2. The Claude Code skill (recommended)

The skill teaches Claude Code when to call chist for you ("what was that conversation about X?" → it runs the search and reads back results). Install via vercel-labs/skills:

# Global — ~/.claude/skills/, available across all projects
npx skills add -g Azero-NG/chist

# Or per-project — ./.claude/skills/
npx skills add Azero-NG/chist

The owner/repo shorthand picks up every skill under skills/ in this repo (currently just claude-history).

Manual install if you'd rather not use npx:

mkdir -p ~/.claude/skills/claude-history
cp skills/claude-history/SKILL.md ~/.claude/skills/claude-history/

Usage

# First time: build the index (~13s for ~2900 sessions / ~9GB jsonl)
chist rebuild

# Register Stop / SubagentStop hooks so Claude Code keeps the index warm
chist install-hook

# Search
chist search "rust async retry"
chist search "claude-mem" --limit 5 --format text
chist search "向量数据库" --cwd /Users/me/mine/llm --since 30d

# Trigger an incremental sync manually (the hook normally handles this)
chist sync

# Inspect index state
chist stats

Output is JSON by default with session_id / cwd / title / snippet / score / resume_command.

resume_command is shaped like cd '<cwd>' && claude --resume <session-id> — paste straight into a terminal.

Options

chist search <query> [options]
  --cwd <prefix>       restrict to sessions whose cwd starts with <prefix>
  --since <date>       7d / 2026-04-15 / RFC3339
  --until <date>
  --limit <n>          default 20
  --format json|text   default json
  --no-scan            (legacy; now a no-op — sync is hook-driven)
  --no-config          ignore exclude/filter rules in ~/.config/chist/config.toml
  --snippet-tokens <N> tokens of context around each hit (FTS5 caps at 1..=64)
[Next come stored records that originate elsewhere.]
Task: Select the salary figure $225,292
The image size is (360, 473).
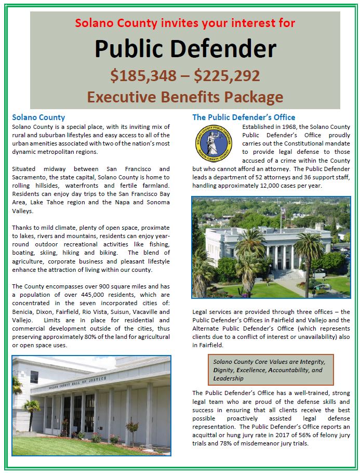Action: click(x=226, y=76)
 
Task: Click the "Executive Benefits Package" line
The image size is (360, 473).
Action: click(x=185, y=97)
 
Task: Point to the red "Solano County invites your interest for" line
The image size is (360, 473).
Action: click(x=185, y=23)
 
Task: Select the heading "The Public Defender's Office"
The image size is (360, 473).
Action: click(x=244, y=117)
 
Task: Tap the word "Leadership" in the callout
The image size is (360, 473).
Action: click(x=228, y=379)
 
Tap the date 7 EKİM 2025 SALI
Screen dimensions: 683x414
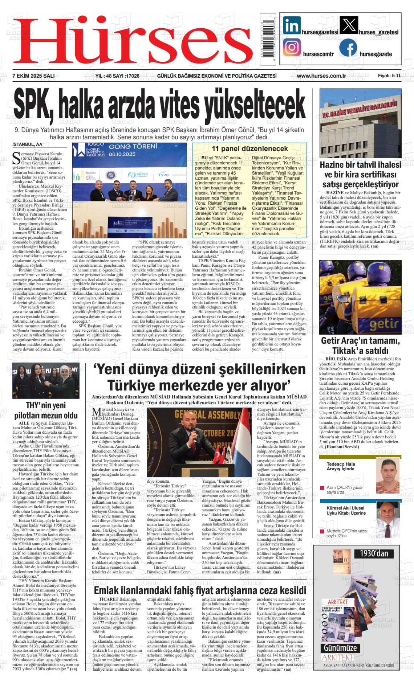[33, 75]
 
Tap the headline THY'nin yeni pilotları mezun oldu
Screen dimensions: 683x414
[46, 410]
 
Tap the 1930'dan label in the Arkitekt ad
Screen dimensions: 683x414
[374, 553]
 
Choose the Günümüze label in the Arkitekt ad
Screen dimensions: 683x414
[340, 648]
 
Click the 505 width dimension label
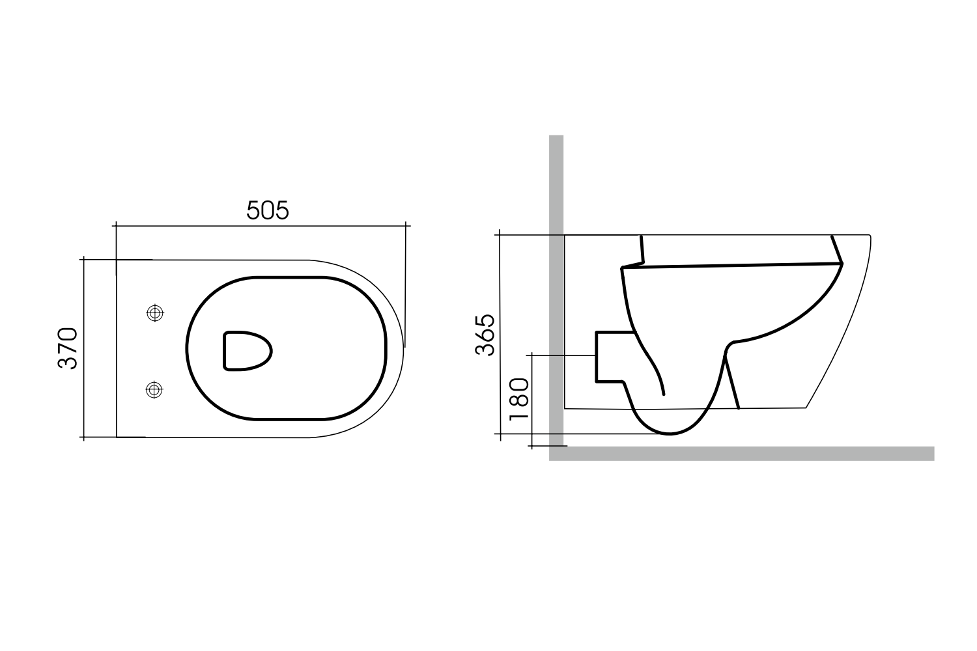(267, 210)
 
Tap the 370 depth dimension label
(68, 348)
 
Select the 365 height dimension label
(485, 335)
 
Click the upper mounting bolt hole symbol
(154, 313)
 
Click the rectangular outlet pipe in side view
(609, 356)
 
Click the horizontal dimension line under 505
(261, 226)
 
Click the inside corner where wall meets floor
(563, 447)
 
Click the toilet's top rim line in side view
(716, 234)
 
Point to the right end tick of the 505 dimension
(406, 226)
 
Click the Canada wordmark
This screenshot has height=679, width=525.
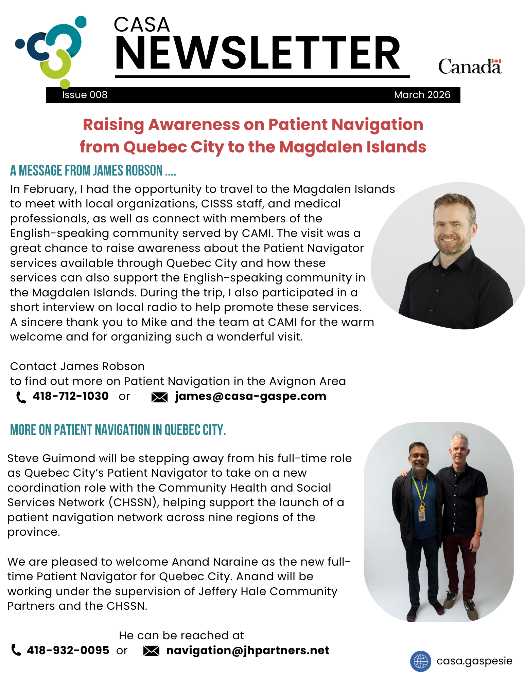(470, 66)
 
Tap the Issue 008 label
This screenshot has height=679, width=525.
(85, 95)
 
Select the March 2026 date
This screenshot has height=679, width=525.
(422, 95)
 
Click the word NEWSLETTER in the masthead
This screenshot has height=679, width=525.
(258, 53)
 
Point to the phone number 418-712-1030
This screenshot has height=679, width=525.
(71, 396)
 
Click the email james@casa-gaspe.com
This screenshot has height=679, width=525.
(250, 396)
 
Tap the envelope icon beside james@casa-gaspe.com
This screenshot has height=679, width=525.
(159, 397)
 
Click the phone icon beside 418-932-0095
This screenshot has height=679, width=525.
(16, 650)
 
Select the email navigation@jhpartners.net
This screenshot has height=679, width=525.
(248, 650)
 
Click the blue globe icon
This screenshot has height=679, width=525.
(420, 661)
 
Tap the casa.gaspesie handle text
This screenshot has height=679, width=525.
(474, 661)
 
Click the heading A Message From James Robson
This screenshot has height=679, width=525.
(93, 170)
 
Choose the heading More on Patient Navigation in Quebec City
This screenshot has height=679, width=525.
(118, 430)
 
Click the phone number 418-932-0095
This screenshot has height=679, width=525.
(68, 650)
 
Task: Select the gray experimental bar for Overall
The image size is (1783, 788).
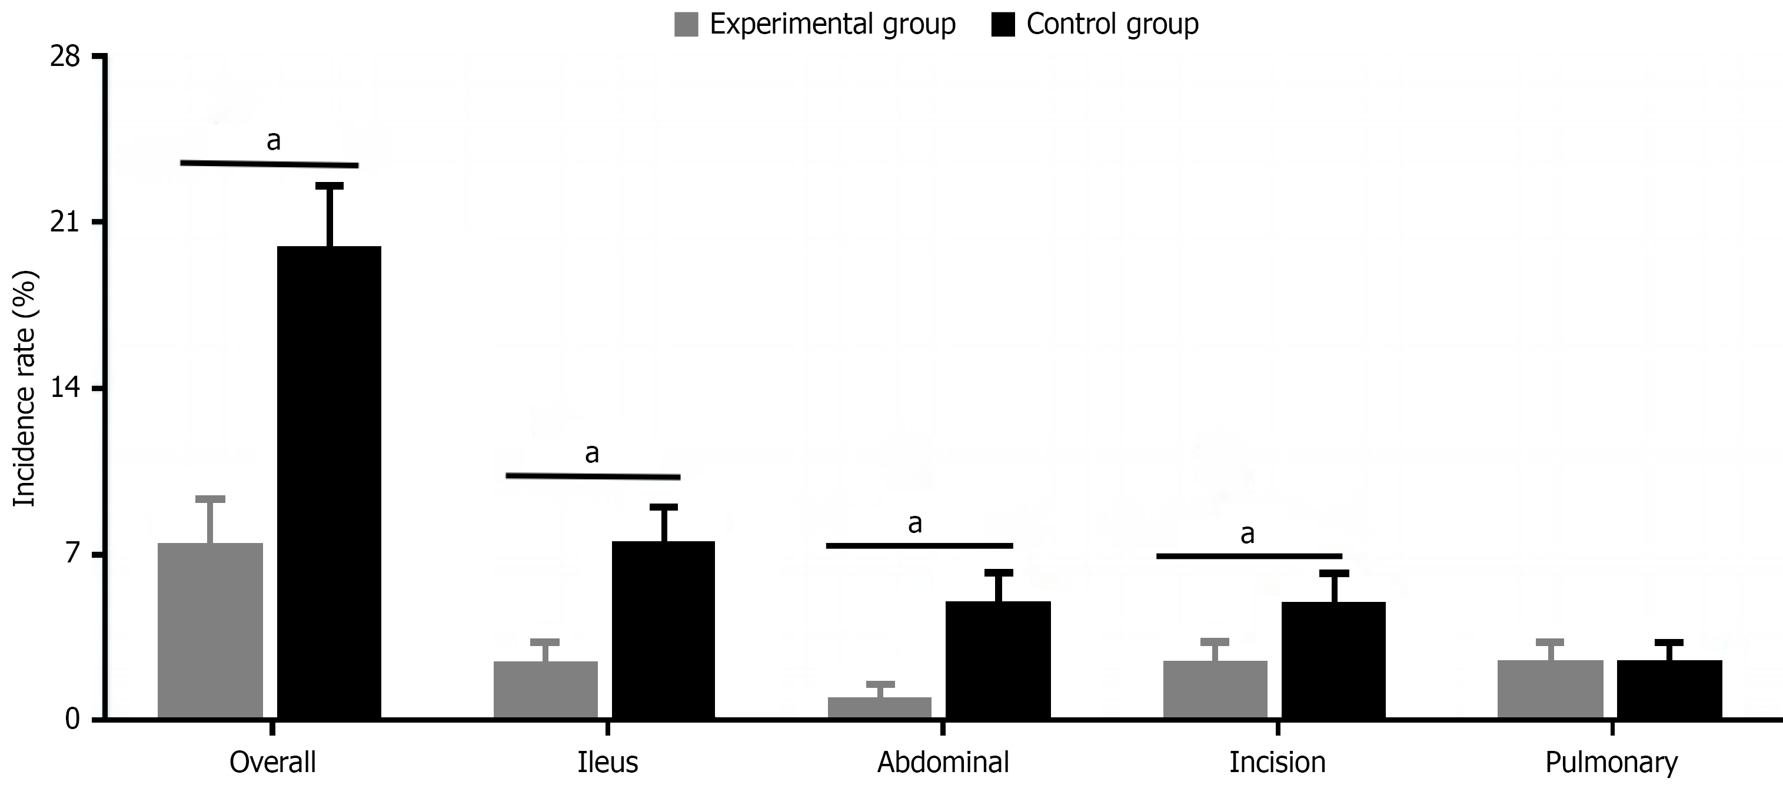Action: pyautogui.click(x=211, y=630)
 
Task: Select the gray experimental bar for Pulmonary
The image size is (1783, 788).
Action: pyautogui.click(x=1551, y=688)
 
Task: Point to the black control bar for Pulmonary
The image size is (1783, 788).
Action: pyautogui.click(x=1669, y=688)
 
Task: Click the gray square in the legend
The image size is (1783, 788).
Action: pyautogui.click(x=686, y=25)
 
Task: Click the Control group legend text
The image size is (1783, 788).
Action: pyautogui.click(x=1112, y=25)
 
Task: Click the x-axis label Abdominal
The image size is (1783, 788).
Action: pyautogui.click(x=943, y=762)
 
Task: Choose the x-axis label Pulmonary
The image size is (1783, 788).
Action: pyautogui.click(x=1611, y=762)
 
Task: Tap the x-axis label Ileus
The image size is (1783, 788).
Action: pyautogui.click(x=607, y=762)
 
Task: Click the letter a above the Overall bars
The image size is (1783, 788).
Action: pyautogui.click(x=274, y=141)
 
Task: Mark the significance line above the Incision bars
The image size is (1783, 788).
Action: pyautogui.click(x=1249, y=556)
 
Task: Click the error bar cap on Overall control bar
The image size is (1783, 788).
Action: pyautogui.click(x=330, y=186)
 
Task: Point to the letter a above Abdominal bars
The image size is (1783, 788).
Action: pyautogui.click(x=914, y=524)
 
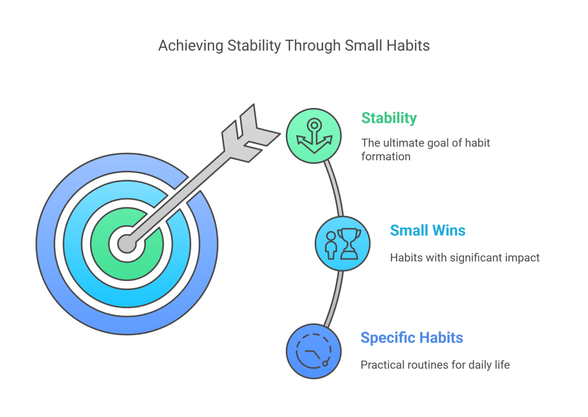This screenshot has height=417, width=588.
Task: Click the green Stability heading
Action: (x=389, y=118)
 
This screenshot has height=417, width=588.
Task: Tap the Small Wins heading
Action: (x=427, y=230)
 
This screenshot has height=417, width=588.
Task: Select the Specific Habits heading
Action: (x=412, y=338)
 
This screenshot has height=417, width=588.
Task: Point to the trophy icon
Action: (x=349, y=244)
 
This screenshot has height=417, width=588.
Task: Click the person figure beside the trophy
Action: (x=331, y=245)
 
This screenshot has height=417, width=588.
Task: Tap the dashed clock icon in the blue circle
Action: (x=314, y=351)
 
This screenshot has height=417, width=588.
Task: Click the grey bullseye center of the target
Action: (x=127, y=244)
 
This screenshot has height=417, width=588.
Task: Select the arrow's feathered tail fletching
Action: (x=250, y=133)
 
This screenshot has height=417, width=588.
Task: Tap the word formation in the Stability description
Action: (x=386, y=156)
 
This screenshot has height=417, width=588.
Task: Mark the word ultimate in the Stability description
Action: (x=404, y=143)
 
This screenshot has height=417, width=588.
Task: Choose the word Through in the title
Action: (x=313, y=46)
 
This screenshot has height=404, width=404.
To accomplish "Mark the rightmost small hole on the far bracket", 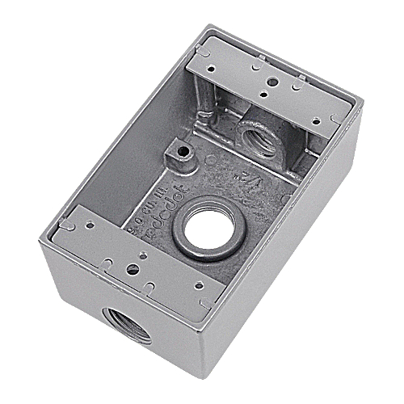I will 333,119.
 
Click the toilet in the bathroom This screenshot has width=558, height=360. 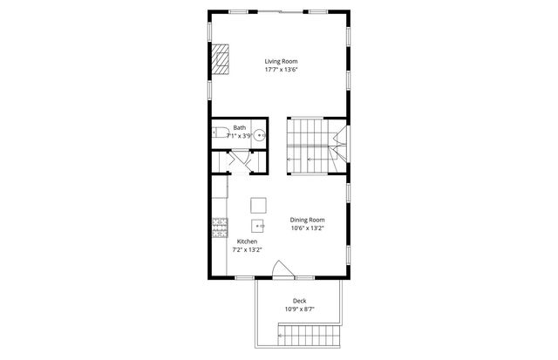point(219,134)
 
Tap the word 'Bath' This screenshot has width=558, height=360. point(239,128)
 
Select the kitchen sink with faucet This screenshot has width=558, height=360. point(258,225)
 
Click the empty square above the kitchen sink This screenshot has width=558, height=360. point(258,205)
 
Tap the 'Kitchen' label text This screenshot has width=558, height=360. point(247,241)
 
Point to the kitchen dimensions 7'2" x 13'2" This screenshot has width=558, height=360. point(247,250)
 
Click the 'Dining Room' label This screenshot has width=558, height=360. point(307,220)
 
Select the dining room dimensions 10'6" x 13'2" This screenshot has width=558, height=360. point(307,228)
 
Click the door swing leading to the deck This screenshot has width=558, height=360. point(279,270)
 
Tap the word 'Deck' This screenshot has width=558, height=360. point(299,301)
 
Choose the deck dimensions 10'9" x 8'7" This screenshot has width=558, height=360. point(299,309)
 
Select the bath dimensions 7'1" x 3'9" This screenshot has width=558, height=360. point(240,136)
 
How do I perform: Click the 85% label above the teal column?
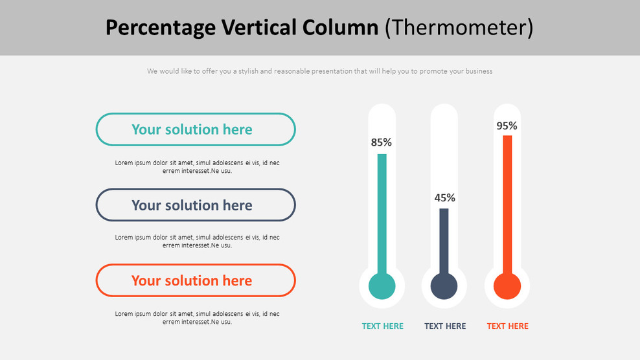tap(381, 142)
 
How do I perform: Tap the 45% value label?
tap(444, 197)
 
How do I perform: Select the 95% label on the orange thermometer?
tap(507, 126)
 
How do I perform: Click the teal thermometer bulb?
tap(382, 286)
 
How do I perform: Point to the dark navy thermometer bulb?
tap(444, 286)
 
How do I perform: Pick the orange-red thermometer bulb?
tap(507, 286)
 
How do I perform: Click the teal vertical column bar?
tap(382, 214)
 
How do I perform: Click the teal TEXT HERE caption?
tap(382, 326)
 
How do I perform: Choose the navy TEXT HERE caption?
tap(445, 326)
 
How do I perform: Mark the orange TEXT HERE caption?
tap(507, 326)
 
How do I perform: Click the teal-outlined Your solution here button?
tap(196, 129)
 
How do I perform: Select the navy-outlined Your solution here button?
tap(196, 205)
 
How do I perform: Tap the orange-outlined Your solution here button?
tap(196, 280)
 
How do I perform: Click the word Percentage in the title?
tap(160, 28)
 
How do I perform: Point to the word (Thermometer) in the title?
tap(459, 28)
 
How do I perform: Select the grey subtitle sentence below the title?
tap(319, 71)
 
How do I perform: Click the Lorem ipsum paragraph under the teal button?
tap(197, 167)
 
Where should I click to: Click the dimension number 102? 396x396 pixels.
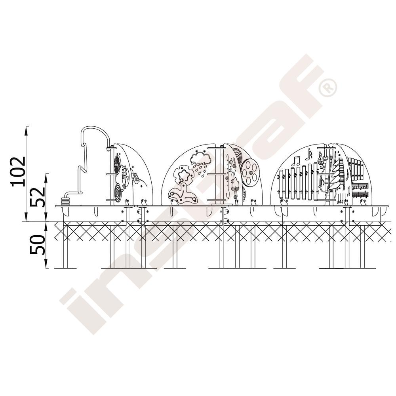point(18,172)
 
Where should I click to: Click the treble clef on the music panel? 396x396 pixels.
point(321,160)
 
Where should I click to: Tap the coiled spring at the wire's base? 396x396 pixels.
point(65,201)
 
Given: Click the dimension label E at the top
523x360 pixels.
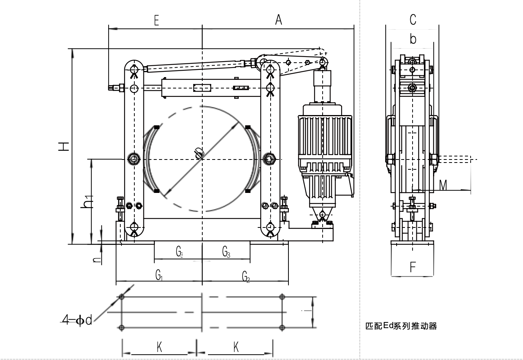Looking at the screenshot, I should tap(156, 21).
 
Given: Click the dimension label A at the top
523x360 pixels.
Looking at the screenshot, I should tap(279, 20).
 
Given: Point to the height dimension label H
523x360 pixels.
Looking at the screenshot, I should tap(63, 146).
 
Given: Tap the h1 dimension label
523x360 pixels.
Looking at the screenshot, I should tap(88, 202).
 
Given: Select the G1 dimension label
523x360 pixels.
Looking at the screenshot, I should tap(159, 275).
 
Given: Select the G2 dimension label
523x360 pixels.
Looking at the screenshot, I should tap(246, 276).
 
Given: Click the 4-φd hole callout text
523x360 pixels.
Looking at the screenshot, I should tap(77, 321).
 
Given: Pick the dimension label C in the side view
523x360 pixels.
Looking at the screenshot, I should tap(413, 19).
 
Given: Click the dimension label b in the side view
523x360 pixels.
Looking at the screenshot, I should tap(413, 39).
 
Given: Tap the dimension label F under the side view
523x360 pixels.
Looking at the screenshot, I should tap(413, 267).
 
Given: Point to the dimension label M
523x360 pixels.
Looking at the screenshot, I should tap(443, 185).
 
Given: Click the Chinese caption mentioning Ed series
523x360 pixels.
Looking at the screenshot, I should tap(401, 326).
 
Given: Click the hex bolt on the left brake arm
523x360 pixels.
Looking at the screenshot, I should tap(134, 158).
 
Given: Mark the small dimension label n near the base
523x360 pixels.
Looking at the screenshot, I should tap(97, 260).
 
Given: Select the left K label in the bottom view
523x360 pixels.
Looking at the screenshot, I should tap(159, 347).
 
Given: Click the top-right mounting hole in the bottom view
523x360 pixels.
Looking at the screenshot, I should tap(282, 297).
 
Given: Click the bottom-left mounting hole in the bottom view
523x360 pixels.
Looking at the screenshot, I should tap(121, 327).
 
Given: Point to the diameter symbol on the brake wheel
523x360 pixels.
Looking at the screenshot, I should tap(198, 153).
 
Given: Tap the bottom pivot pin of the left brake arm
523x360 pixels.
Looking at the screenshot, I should tap(134, 227).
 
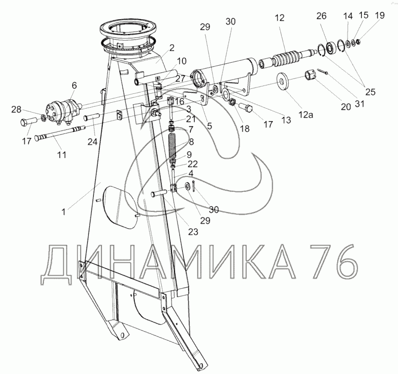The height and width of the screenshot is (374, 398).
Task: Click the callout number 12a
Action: (x=306, y=115)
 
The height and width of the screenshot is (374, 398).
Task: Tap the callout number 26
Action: (x=321, y=16)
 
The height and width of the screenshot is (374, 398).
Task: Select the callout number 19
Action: (x=380, y=15)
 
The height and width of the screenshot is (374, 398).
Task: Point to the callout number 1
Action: (x=64, y=211)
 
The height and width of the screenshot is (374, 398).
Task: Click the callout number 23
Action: (x=193, y=232)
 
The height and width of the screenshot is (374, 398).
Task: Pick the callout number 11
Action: (x=62, y=155)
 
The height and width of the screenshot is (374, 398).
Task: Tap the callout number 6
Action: (x=74, y=85)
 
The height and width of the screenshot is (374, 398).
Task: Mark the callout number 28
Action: (x=16, y=110)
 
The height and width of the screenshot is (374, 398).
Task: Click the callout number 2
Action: (x=172, y=48)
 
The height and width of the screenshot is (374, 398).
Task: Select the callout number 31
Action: (x=359, y=103)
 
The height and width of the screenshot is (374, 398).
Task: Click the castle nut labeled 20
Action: (x=310, y=76)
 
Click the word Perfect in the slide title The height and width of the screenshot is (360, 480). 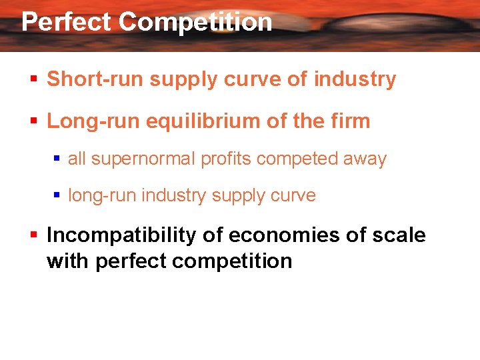click(x=66, y=22)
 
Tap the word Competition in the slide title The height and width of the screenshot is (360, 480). click(x=195, y=22)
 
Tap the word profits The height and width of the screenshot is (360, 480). click(x=225, y=159)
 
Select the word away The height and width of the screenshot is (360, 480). click(x=365, y=159)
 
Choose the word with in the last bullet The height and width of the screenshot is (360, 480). click(x=67, y=261)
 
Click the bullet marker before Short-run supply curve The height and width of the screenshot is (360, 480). click(x=33, y=80)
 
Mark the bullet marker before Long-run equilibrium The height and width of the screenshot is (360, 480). click(x=33, y=122)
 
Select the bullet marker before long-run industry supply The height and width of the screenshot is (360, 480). click(x=57, y=196)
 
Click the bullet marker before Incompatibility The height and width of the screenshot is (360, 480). click(x=33, y=236)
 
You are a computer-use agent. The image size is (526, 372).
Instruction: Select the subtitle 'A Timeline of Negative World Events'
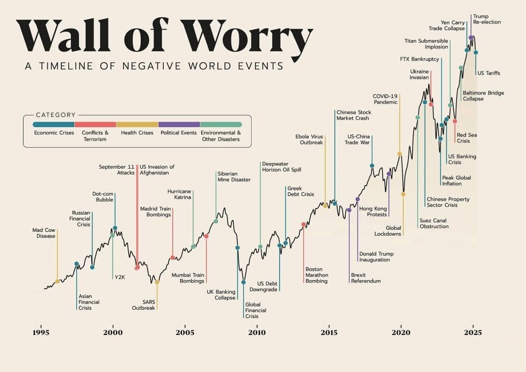tap(154, 66)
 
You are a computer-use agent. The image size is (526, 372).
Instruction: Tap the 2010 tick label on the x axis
tap(257, 332)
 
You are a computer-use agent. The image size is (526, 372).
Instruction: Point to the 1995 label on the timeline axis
tap(41, 332)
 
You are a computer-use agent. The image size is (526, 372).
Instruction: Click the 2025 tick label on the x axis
tap(472, 332)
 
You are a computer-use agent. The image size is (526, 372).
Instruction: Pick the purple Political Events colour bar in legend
tap(179, 124)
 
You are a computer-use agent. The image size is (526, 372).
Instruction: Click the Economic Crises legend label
tap(54, 133)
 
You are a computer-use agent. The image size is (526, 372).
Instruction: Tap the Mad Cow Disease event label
tap(43, 233)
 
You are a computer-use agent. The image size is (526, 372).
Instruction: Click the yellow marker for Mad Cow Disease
tap(57, 281)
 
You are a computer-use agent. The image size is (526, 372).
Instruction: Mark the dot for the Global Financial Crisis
tap(244, 282)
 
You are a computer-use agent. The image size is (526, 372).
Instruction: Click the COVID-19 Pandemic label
tap(385, 99)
Search-time filters (config.toml)

Optional config file at ~/.config/chist/config.toml. If absent, no rules apply. Rules only run at search time — changing them does not require a rebuild.

Lookup order:

$CHIST_CONFIG          # explicit path; mainly for tests / one-off overrides
$XDG_CONFIG_HOME/chist/config.toml
~/.config/chist/config.toml   # default

Full schema (every field optional, omitted keys take their default):

[search]
# Tokens of context the FTS5 snippet() builds around each match. FTS5 clamps
# this to 1..=64. Default 16. The CLI flag --snippet-tokens overrides it.
snippet_tokens = 16

[exclude]
# Drop sessions whose cwd matches any prefix on a directory boundary:
#   "/Users/me/scratch" excludes "/Users/me/scratch" and "/Users/me/scratch/foo"
#   but does NOT touch "/Users/me/scratchpad". Sessions with NULL cwd are kept.
cwds = [
    "/Users/me/scratch",
    "/tmp",
]

# Same boundary-prefix matching, but against the directory under ~/.claude/projects.
project_dirs = [
    # "-Users-me-scratch",
]

# Plain string-prefix exclusion against jsonl file_path (no directory boundary).
file_paths = [
    # "/Users/me/.claude/projects/-Users-me-scratch/",
]

# Exact session_id blacklist. Subagent sessions are stored as "<parent>::<agent>".
session_ids = [
    # "11111111-1111-1111-1111-111111111111",
]

# Drop matched blocks by `role` ("user" / "assistant"). Note: tool_result and
# thinking are *block_kinds*, not roles — exclude them via block_kinds below.
roles = []

# Drop matched blocks by `block_kind` ("text" / "tool_use" / "tool_result" / "thinking").
# Example: keep tool output noise out of recall.
block_kinds = ["tool_result"]

[filter]
# Only return sessions with at least N messages — drops misfires / aborted chats.
min_message_count = 0

# Stricter variant on user messages — drops sessions you abandoned mid-typing.
min_user_message_count = 0

Interaction with CLI flags

Dimension CLI Config
--cwd <prefix> inclusion filter (only that prefix) exclude.cwds is an exclusion; both apply
--since / --until per-query time window config has no default time filter

One-shot bypass: --no-config skips every config rule for that invocation (useful when you actually need to dig into /scratch).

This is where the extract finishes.